Only the lines from the line containing "Click the blue lake near the map's south" through the final line of the entries should be printed, exactly as given, with the pictures left out.
——
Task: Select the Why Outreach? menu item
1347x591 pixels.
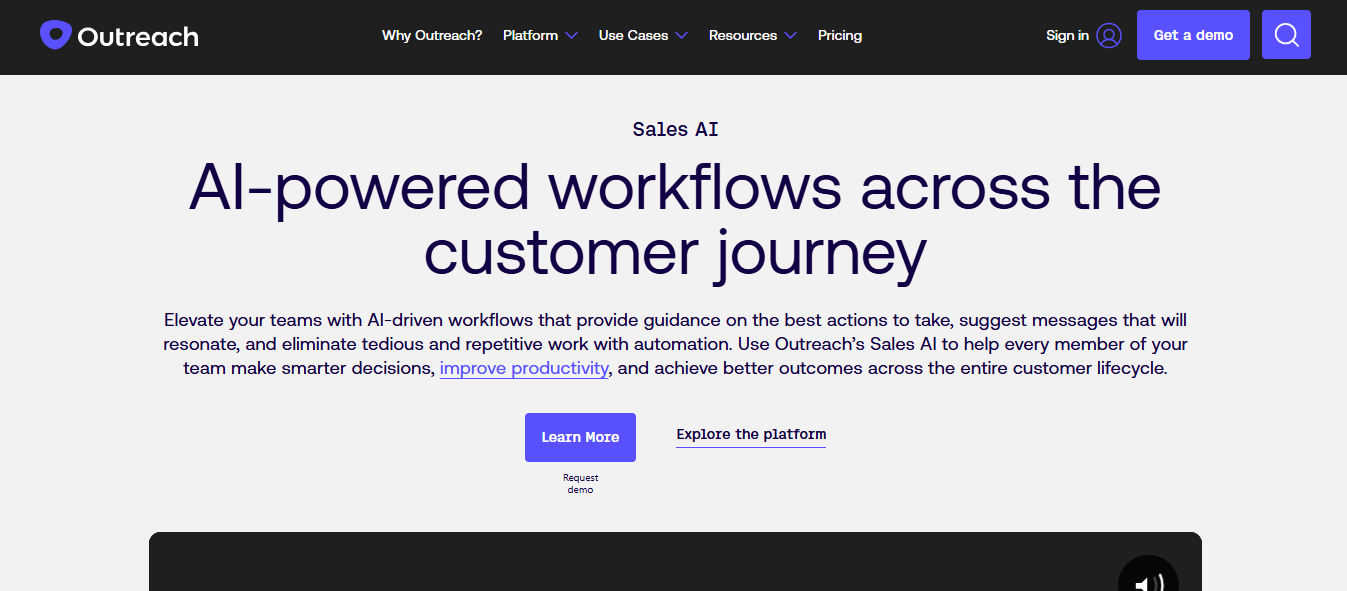Action: click(431, 35)
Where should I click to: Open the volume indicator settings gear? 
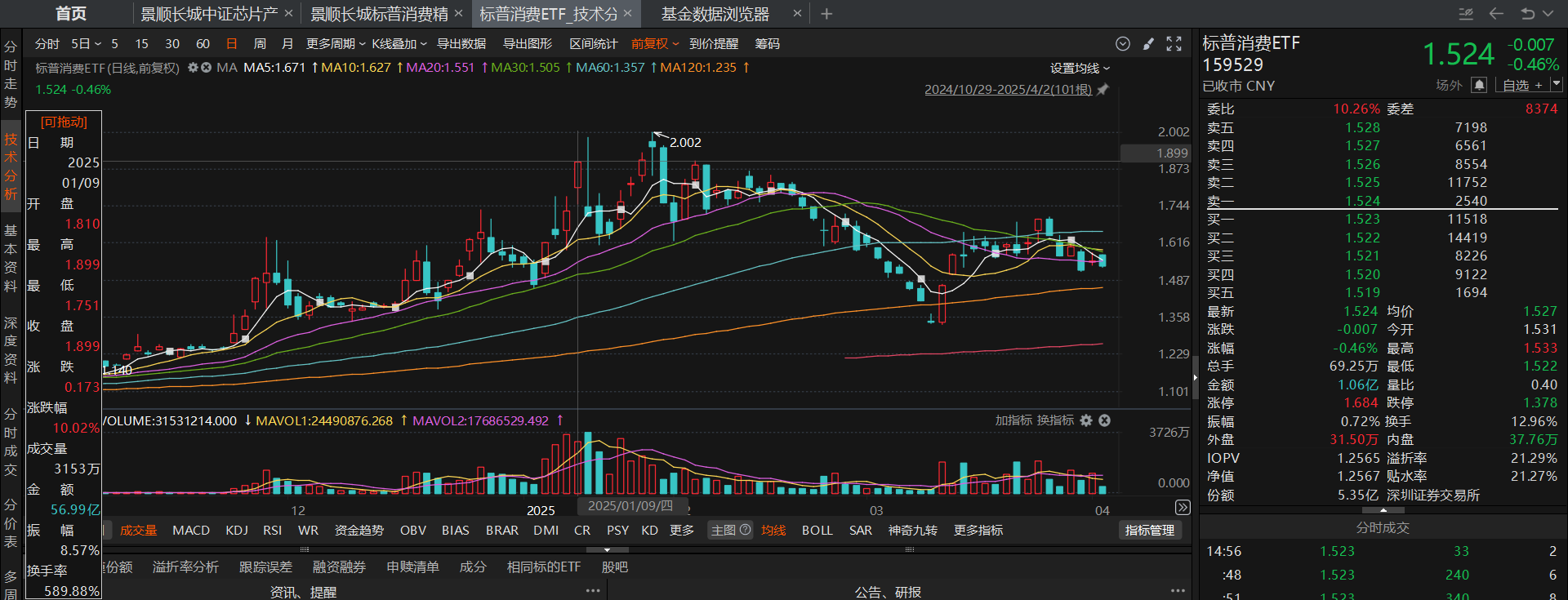tap(1086, 420)
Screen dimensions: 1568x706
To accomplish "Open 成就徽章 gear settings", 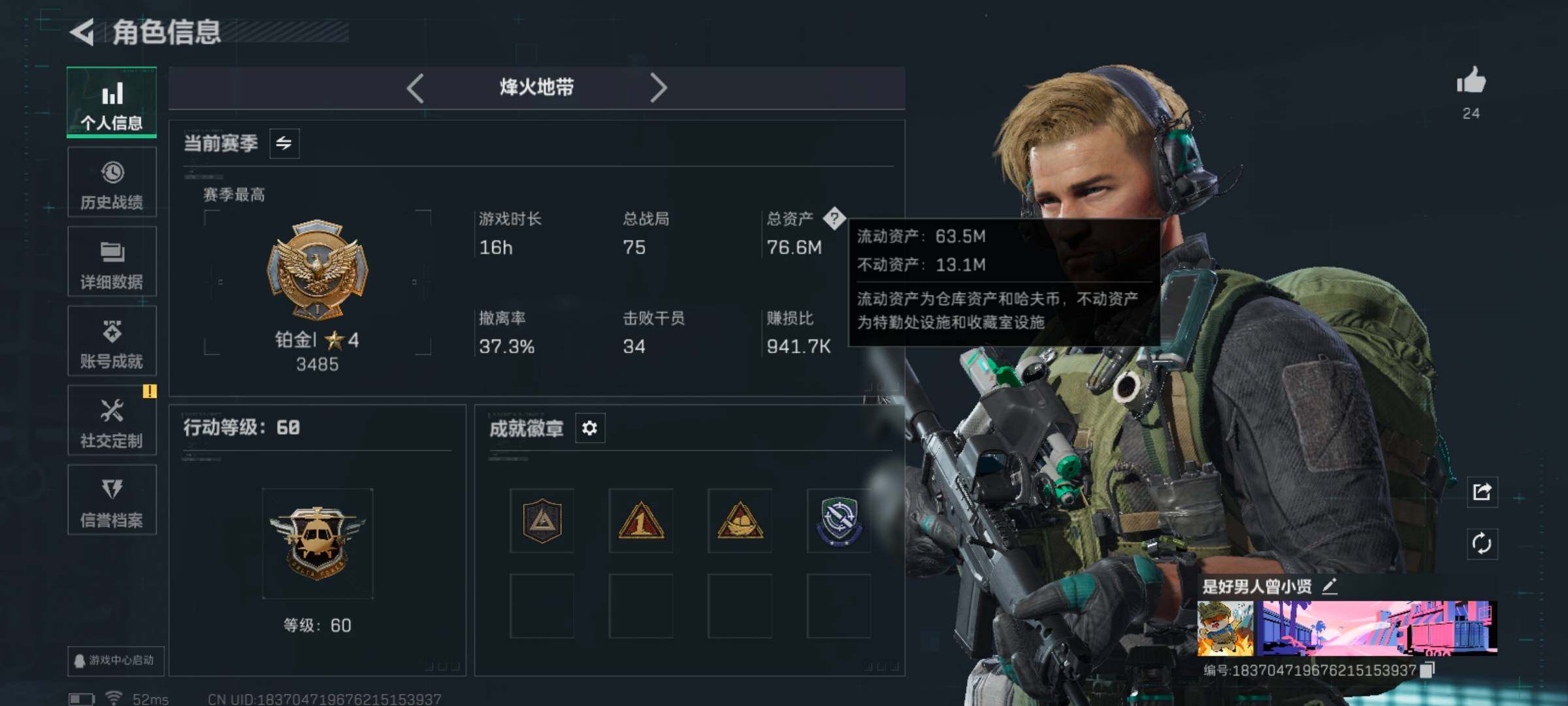I will coord(589,428).
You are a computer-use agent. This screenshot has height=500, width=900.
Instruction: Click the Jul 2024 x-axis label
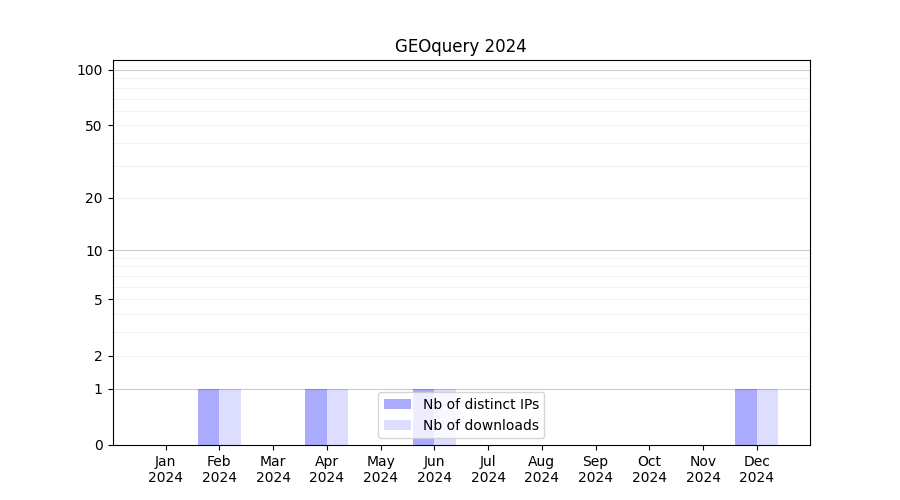[x=488, y=469]
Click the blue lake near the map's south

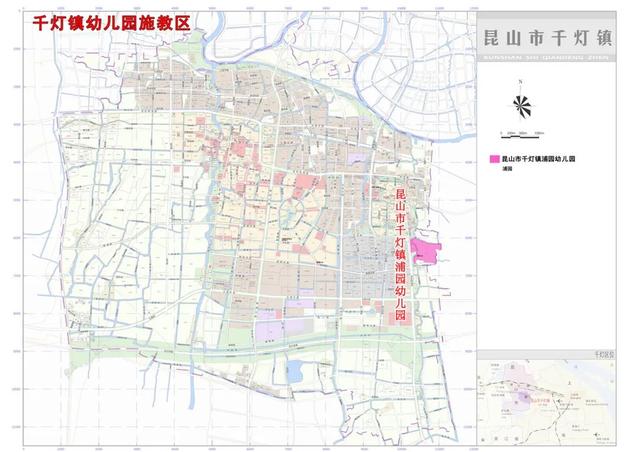(294, 371)
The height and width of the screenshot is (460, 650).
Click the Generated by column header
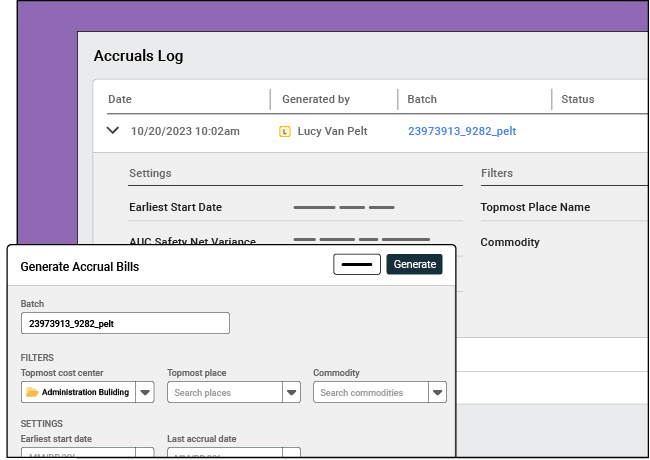(316, 99)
——
**Written solution:**
Click the blue lake near the map's south

(294, 371)
The height and width of the screenshot is (460, 650).
Click the Generated by column header
(316, 99)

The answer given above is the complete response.